Every record must be copied exactly, from first line to last.
-------- Data excerpts
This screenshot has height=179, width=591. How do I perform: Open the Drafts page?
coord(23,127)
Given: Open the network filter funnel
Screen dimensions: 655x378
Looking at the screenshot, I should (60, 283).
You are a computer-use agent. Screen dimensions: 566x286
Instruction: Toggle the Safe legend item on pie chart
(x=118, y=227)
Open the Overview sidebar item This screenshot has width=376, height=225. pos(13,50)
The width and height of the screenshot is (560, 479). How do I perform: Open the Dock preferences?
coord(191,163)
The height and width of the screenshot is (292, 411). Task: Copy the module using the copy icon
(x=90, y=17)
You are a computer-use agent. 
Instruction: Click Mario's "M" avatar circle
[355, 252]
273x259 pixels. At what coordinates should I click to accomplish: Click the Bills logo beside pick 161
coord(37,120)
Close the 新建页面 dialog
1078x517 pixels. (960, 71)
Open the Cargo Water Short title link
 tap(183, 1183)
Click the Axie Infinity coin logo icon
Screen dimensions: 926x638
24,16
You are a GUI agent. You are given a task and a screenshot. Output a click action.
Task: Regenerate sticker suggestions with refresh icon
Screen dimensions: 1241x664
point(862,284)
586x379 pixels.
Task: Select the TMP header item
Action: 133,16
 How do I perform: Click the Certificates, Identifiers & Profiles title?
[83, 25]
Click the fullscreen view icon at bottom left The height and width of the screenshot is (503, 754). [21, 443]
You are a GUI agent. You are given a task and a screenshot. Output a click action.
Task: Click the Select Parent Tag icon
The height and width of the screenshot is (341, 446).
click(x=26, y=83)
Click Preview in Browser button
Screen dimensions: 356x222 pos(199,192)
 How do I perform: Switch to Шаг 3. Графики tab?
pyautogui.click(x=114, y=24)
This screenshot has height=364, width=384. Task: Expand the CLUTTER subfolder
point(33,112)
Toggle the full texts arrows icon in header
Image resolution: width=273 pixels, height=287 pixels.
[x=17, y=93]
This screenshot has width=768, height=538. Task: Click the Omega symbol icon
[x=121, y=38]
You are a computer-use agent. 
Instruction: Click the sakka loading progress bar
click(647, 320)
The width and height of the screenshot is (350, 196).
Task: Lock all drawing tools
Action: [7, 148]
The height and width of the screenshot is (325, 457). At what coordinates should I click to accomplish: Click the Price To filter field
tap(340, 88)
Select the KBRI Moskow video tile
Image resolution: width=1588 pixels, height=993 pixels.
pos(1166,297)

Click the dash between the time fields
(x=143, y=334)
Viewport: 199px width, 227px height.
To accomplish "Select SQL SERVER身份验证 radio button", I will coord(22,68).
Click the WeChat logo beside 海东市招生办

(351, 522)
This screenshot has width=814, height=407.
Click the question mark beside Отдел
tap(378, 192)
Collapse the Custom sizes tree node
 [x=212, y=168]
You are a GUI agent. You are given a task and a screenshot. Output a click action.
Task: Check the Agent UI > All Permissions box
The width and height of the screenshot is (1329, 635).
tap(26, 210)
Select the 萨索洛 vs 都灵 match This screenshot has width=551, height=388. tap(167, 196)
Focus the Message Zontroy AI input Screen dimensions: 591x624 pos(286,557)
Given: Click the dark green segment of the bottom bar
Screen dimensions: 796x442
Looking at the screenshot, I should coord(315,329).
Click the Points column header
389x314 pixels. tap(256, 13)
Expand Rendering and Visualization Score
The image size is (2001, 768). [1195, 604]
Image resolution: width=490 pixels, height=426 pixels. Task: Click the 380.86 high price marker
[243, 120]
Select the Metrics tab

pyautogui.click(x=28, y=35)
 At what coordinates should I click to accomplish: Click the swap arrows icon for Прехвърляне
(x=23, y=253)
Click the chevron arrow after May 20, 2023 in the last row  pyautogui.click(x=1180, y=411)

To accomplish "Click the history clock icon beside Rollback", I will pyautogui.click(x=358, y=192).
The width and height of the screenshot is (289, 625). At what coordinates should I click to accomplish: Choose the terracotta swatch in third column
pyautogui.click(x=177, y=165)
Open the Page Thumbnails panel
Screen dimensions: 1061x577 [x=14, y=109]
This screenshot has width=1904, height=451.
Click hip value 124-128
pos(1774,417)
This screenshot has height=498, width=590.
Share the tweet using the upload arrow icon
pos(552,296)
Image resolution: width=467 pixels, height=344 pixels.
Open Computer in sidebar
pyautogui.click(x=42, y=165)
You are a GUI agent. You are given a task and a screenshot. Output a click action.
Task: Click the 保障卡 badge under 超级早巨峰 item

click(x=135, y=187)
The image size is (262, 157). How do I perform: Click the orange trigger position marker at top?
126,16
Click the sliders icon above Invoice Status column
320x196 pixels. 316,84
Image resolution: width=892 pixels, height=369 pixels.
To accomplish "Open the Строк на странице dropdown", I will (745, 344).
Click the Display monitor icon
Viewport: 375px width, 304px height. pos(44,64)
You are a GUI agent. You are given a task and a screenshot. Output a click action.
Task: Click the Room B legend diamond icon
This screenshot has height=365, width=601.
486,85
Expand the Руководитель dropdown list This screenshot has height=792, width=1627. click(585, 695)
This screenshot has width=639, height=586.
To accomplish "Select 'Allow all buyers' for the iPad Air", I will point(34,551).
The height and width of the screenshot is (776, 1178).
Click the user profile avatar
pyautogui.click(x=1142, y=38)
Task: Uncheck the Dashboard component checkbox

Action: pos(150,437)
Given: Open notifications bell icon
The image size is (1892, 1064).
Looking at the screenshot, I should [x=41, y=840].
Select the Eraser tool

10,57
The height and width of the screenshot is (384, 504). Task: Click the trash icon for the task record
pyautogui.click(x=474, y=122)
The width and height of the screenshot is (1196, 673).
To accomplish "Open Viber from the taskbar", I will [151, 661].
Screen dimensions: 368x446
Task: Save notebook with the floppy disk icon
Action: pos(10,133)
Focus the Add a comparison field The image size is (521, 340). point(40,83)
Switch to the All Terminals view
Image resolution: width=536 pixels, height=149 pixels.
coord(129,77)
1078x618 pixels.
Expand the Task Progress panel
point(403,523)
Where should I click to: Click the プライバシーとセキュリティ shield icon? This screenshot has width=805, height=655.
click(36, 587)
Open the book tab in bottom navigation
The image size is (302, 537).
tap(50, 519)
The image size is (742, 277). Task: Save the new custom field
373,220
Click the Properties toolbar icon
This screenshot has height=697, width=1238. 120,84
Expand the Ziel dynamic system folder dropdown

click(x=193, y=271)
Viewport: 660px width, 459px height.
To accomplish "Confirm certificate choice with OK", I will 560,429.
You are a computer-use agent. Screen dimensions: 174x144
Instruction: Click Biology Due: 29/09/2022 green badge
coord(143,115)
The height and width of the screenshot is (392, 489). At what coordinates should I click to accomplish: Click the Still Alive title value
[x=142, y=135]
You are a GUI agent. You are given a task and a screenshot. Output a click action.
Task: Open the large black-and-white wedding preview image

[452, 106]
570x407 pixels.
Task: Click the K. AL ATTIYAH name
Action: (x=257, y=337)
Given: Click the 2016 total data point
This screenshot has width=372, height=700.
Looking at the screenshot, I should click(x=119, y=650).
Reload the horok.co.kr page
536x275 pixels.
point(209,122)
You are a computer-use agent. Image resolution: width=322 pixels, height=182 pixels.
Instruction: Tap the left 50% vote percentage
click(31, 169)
----------------
__Response to this exercise__:
This screenshot has height=179, width=591. How do I perform: Open the Drafts page?
coord(23,127)
Given: Open the network filter funnel
Screen dimensions: 655x378
Looking at the screenshot, I should (60, 283).
You are a computer-use agent. Screen dimensions: 566x286
Instruction: Toggle the Safe legend item on pie chart
(x=118, y=227)
Open the Overview sidebar item This screenshot has width=376, height=225. pos(13,50)
The width and height of the screenshot is (560, 479). How do I perform: Open the Dock preferences?
coord(191,163)
The height and width of the screenshot is (292, 411). Task: Copy the module using the copy icon
(x=90, y=17)
You are a computer-use agent. 
Instruction: Click Mario's "M" avatar circle
[355, 252]
273x259 pixels. At what coordinates should I click to accomplish: Click the Bills logo beside pick 161
coord(37,120)
Close the 新建页面 dialog
1078x517 pixels. (960, 71)
Open the Cargo Water Short title link
 tap(183, 1183)
Click the Axie Infinity coin logo icon
Screen dimensions: 926x638
24,16
You are a GUI agent. You are given a task and a screenshot. Output a click action.
Task: Regenerate sticker suggestions with refresh icon
Screen dimensions: 1241x664
point(862,284)
586x379 pixels.
Task: Select the TMP header item
Action: 133,16
 How do I perform: Click the Certificates, Identifiers & Profiles title?
[83, 25]
Click the fullscreen view icon at bottom left The height and width of the screenshot is (503, 754). [21, 443]
You are a GUI agent. You are given a task and a screenshot. Output a click action.
Task: Click the Select Parent Tag icon
The height and width of the screenshot is (341, 446).
click(x=26, y=83)
Click Preview in Browser button
Screen dimensions: 356x222 pos(199,192)
 How do I perform: Switch to Шаг 3. Графики tab?
pyautogui.click(x=114, y=24)
This screenshot has height=364, width=384. Task: Expand the CLUTTER subfolder
point(33,112)
Toggle the full texts arrows icon in header
Image resolution: width=273 pixels, height=287 pixels.
[x=17, y=93]
This screenshot has width=768, height=538. Task: Click the Omega symbol icon
[x=121, y=38]
You are a computer-use agent. 
Instruction: Click the sakka loading progress bar
click(647, 320)
The width and height of the screenshot is (350, 196).
Task: Lock all drawing tools
Action: [7, 148]
The height and width of the screenshot is (325, 457). At what coordinates should I click to accomplish: Click the Price To filter field
tap(340, 88)
Select the KBRI Moskow video tile
Image resolution: width=1588 pixels, height=993 pixels.
pos(1166,297)

Click the dash between the time fields
(x=143, y=334)
Viewport: 199px width, 227px height.
To accomplish "Select SQL SERVER身份验证 radio button", I will coord(22,68).
Click the WeChat logo beside 海东市招生办

(351, 522)
This screenshot has width=814, height=407.
Click the question mark beside Отдел
tap(378, 192)
Collapse the Custom sizes tree node
 [x=212, y=168]
You are a GUI agent. You are given a task and a screenshot. Output a click action.
Task: Check the Agent UI > All Permissions box
The width and height of the screenshot is (1329, 635).
tap(26, 210)
Select the 萨索洛 vs 都灵 match This screenshot has width=551, height=388. tap(167, 196)
Focus the Message Zontroy AI input Screen dimensions: 591x624 pos(286,557)
Given: Click the dark green segment of the bottom bar
Screen dimensions: 796x442
Looking at the screenshot, I should coord(315,329).
Click the Points column header
389x314 pixels. tap(256, 13)
Expand Rendering and Visualization Score
The image size is (2001, 768). [1195, 604]
Image resolution: width=490 pixels, height=426 pixels. Task: Click the 380.86 high price marker
[243, 120]
Select the Metrics tab

pyautogui.click(x=28, y=35)
 At what coordinates should I click to accomplish: Click the swap arrows icon for Прехвърляне
(x=23, y=253)
Click the chevron arrow after May 20, 2023 in the last row  pyautogui.click(x=1180, y=411)

To accomplish "Click the history clock icon beside Rollback", I will pyautogui.click(x=358, y=192).
The width and height of the screenshot is (289, 625). At what coordinates should I click to accomplish: Choose the terracotta swatch in third column
pyautogui.click(x=177, y=165)
Open the Page Thumbnails panel
Screen dimensions: 1061x577 [x=14, y=109]
This screenshot has width=1904, height=451.
Click hip value 124-128
pos(1774,417)
This screenshot has height=498, width=590.
Share the tweet using the upload arrow icon
pos(552,296)
Image resolution: width=467 pixels, height=344 pixels.
Open Computer in sidebar
pyautogui.click(x=42, y=165)
You are a GUI agent. You are given a task and a screenshot. Output a click action.
Task: Click the 保障卡 badge under 超级早巨峰 item

click(x=135, y=187)
The image size is (262, 157). How do I perform: Click the orange trigger position marker at top?
126,16
Click the sliders icon above Invoice Status column
320x196 pixels. 316,84
Image resolution: width=892 pixels, height=369 pixels.
To accomplish "Open the Строк на странице dropdown", I will (745, 344).
Click the Display monitor icon
Viewport: 375px width, 304px height. pos(44,64)
You are a GUI agent. You are given a task and a screenshot. Output a click action.
Task: Click the Room B legend diamond icon
This screenshot has height=365, width=601.
486,85
Expand the Руководитель dropdown list This screenshot has height=792, width=1627. click(585, 695)
This screenshot has width=639, height=586.
To accomplish "Select 'Allow all buyers' for the iPad Air", I will point(34,551).
The height and width of the screenshot is (776, 1178).
Click the user profile avatar
pyautogui.click(x=1142, y=38)
Task: Uncheck the Dashboard component checkbox

Action: pos(150,437)
Given: Open notifications bell icon
The image size is (1892, 1064).
Looking at the screenshot, I should [x=41, y=840].
Select the Eraser tool

10,57
The height and width of the screenshot is (384, 504). Task: Click the trash icon for the task record
pyautogui.click(x=474, y=122)
The width and height of the screenshot is (1196, 673).
To accomplish "Open Viber from the taskbar", I will [151, 661].
Screen dimensions: 368x446
Task: Save notebook with the floppy disk icon
Action: pos(10,133)
Focus the Add a comparison field The image size is (521, 340). point(40,83)
Switch to the All Terminals view
Image resolution: width=536 pixels, height=149 pixels.
coord(129,77)
1078x618 pixels.
Expand the Task Progress panel
point(403,523)
Where should I click to: Click the プライバシーとセキュリティ shield icon? This screenshot has width=805, height=655.
click(36, 587)
Open the book tab in bottom navigation
The image size is (302, 537).
tap(50, 519)
The image size is (742, 277). Task: Save the new custom field
373,220
Click the Properties toolbar icon
This screenshot has height=697, width=1238. 120,84
Expand the Ziel dynamic system folder dropdown

click(x=193, y=271)
Viewport: 660px width, 459px height.
To accomplish "Confirm certificate choice with OK", I will 560,429.
You are a computer-use agent. Screen dimensions: 174x144
Instruction: Click Biology Due: 29/09/2022 green badge
coord(143,115)
The height and width of the screenshot is (392, 489). At what coordinates should I click to accomplish: Click the Still Alive title value
[x=142, y=135]
You are a GUI agent. You are given a task and a screenshot. Output a click action.
Task: Open the large black-and-white wedding preview image

[452, 106]
570x407 pixels.
Task: Click the K. AL ATTIYAH name
Action: (x=257, y=337)
Given: Click the 2016 total data point
This screenshot has width=372, height=700.
Looking at the screenshot, I should click(x=119, y=650).
Reload the horok.co.kr page
536x275 pixels.
point(209,122)
You are a computer-use agent. Image resolution: width=322 pixels, height=182 pixels.
Instruction: Tap the left 50% vote percentage
click(31, 169)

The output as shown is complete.